I'll switch off Teletubbies: McKenzie
It's time for tubby bye bye.
That's the message from would-be Wallabies coach Ewen McKenzie who believes he can fix Australia's front row woes if given the top job.
Labelled "Teletubbies" and "absolutely crap" by English hooker Mark Regan at a lunch for the Hong Kong Sevens on the weekend, the normally unflappable Waratahs coach weighed into the debate on Monday, admitting the remarks had stung.
"I'm sure he (Regan) had a smile when he was saying it, but if that's the perception of the Wallabies or the Wallaby scrum or people in the team, then obviously that's annoying," said McKenzie, who will be interviewed for the Australian post this Friday.
"Being an ex-Wallaby, that sort of pisses me off when you've got people out there that think about the Wallabies that way, so the only way you can get out there is you've got to fix the perception.
"You've got to get out there and get stuck in and you've got to work on many fronts.
"You get a perception overnight, but it might take five months to get rid of it, so you've got to work pretty hard.
"I'm prepared to put my hand up and say I'm keen to get out there and start the process of changing that and I don't think it's something that's going to take four years."
McKenzie, whose Australian record of 51 Test caps for a prop was equalled by his NSW charge Al Baxter in the World Cup quarter-final loss to England, said scrummaging was as much a mental as technical exercise.

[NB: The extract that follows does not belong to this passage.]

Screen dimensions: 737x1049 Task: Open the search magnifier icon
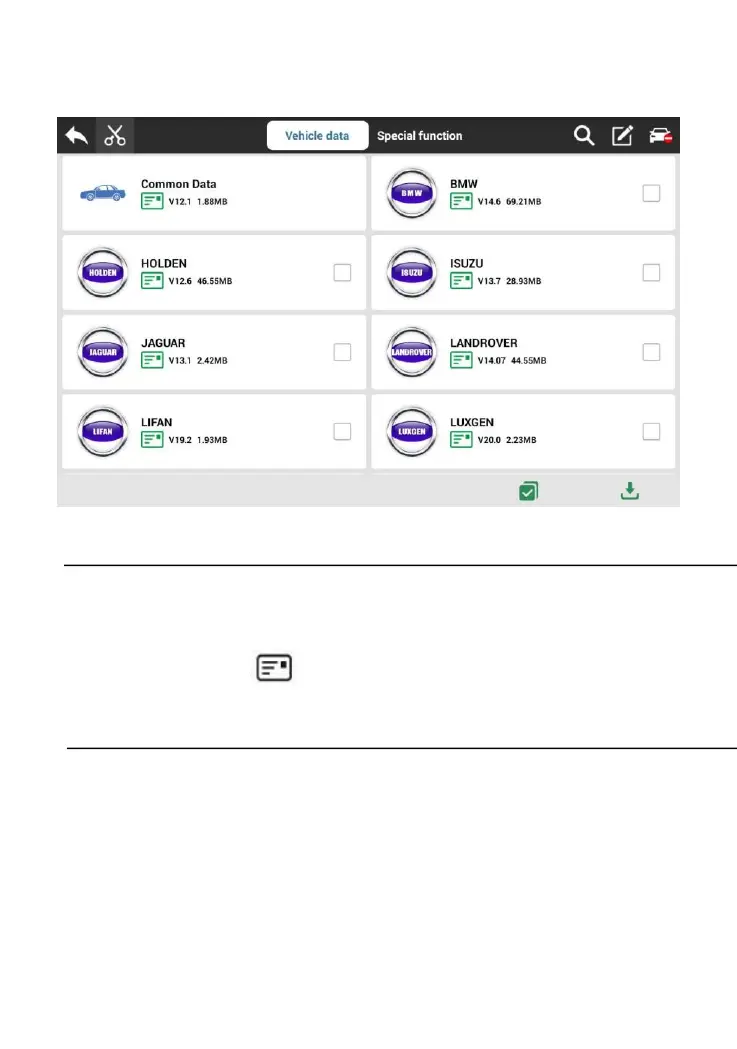click(x=584, y=136)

Widely credited with improving the NSW pack, McKenzie also pointed to the job he'd done as scrum coach with a relatively internationally inexperienced set of front rowers - Nic Stiles, Fletcher Dyson and Rod Moore - as assistant to Wallabies coach Rod Macqueen in 2001.
"The point was those guys were in their first year in, they had just replaced Andrew Blades, Richard Harry and Michael Foley the year before, so you can get there," McKenzie said.

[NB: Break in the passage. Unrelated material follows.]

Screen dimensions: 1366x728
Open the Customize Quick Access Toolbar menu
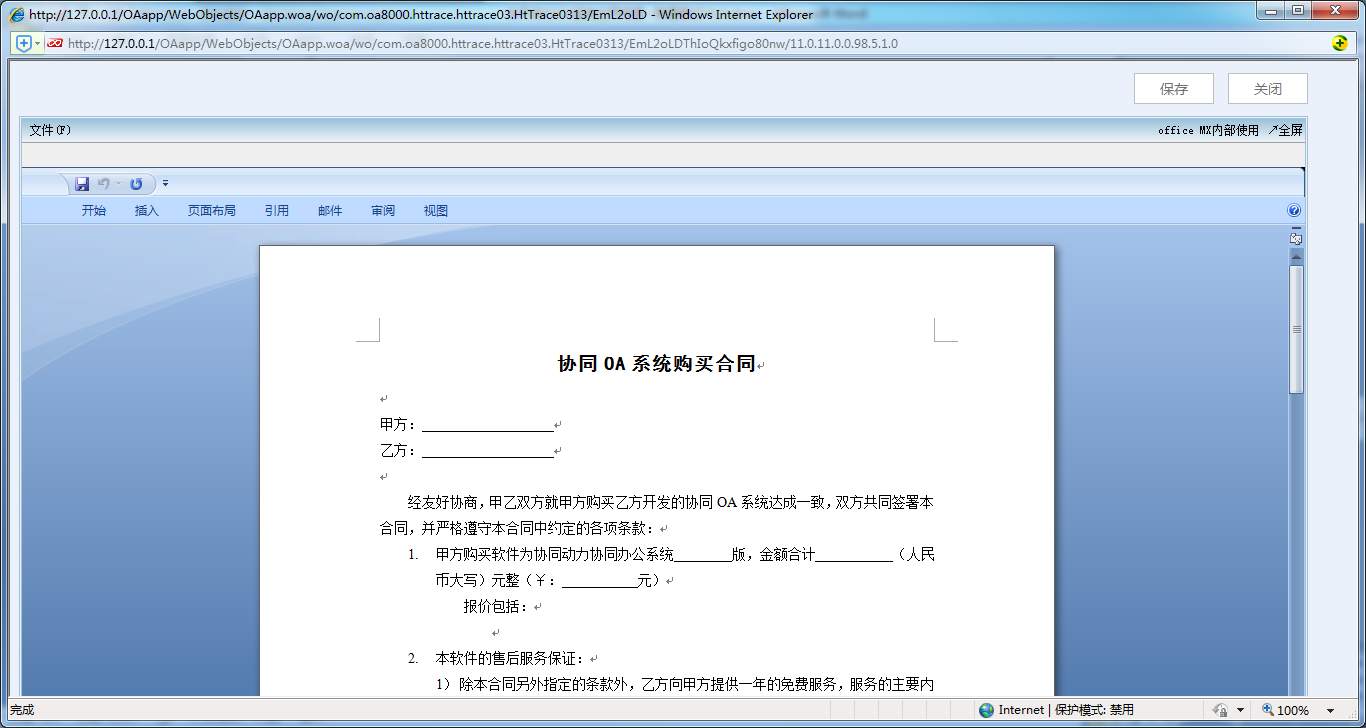(165, 183)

"You get the technical part right and the strategy and understand that there is no part of the game that any one team dominates worldwide.
"You're going to have strengths and weaknesses in the game, play to your strengths and obviously try and avoid your weaknesses, so that's where the strategy comes in.
"I'm confident these things are fix-able."
McKenzie conceded he probably wasn't the favourite for the job but didn't necessarily see that as a bad thing.
"I just see it like the Melbourne Cup, the favourite rarely wins, so I haven't been the favourite the whole time, so maybe I'm a chance," McKenzie said.